# Aim of the task
The output should be limited to the line holding "This screenshot has height=428, width=980." and the lines after it through the end of the entries, each restated exactly.
Supplied information START
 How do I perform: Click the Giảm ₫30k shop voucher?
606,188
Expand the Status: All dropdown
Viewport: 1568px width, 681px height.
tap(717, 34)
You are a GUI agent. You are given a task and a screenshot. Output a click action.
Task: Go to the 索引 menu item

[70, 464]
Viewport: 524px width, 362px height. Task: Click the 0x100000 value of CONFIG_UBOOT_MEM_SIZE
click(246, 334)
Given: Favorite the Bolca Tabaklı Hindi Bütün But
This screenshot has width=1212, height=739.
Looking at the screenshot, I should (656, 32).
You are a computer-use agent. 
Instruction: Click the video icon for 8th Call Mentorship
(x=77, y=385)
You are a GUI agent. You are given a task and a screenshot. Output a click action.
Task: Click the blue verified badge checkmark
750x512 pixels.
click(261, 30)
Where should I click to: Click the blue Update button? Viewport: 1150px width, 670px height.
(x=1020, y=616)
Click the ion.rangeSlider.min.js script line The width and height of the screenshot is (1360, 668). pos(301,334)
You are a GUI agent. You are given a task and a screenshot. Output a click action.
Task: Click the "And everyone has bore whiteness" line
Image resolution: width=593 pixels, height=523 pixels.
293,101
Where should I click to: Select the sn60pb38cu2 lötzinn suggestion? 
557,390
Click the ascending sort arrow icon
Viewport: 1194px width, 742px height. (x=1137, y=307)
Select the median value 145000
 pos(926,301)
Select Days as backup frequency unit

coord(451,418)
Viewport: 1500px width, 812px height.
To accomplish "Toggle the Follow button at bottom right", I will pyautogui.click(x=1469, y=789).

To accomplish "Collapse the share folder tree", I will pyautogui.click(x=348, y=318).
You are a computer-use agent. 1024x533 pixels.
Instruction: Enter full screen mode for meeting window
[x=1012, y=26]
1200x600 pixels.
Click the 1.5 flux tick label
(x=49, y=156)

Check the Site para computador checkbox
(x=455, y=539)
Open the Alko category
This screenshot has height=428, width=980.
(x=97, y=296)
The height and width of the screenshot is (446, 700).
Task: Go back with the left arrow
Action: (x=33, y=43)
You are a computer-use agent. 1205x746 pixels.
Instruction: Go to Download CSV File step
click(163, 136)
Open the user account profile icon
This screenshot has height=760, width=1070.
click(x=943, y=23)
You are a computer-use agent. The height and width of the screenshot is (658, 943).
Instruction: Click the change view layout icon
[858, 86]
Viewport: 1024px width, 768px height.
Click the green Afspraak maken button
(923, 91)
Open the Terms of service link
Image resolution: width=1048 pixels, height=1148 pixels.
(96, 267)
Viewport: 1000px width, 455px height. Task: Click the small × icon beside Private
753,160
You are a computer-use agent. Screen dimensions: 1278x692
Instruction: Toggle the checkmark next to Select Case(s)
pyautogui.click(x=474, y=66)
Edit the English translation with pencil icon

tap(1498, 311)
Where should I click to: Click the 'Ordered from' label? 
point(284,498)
Supplied information END
# Exercise output
This screenshot has height=428, width=980.
(x=97, y=296)
The height and width of the screenshot is (446, 700).
Task: Go back with the left arrow
Action: (x=33, y=43)
You are a computer-use agent. 1205x746 pixels.
Instruction: Go to Download CSV File step
click(163, 136)
Open the user account profile icon
This screenshot has height=760, width=1070.
click(x=943, y=23)
You are a computer-use agent. The height and width of the screenshot is (658, 943).
Instruction: Click the change view layout icon
[858, 86]
Viewport: 1024px width, 768px height.
Click the green Afspraak maken button
(923, 91)
Open the Terms of service link
Image resolution: width=1048 pixels, height=1148 pixels.
(96, 267)
Viewport: 1000px width, 455px height. Task: Click the small × icon beside Private
753,160
You are a computer-use agent. Screen dimensions: 1278x692
Instruction: Toggle the checkmark next to Select Case(s)
pyautogui.click(x=474, y=66)
Edit the English translation with pencil icon

tap(1498, 311)
Where should I click to: Click the 'Ordered from' label? 
point(284,498)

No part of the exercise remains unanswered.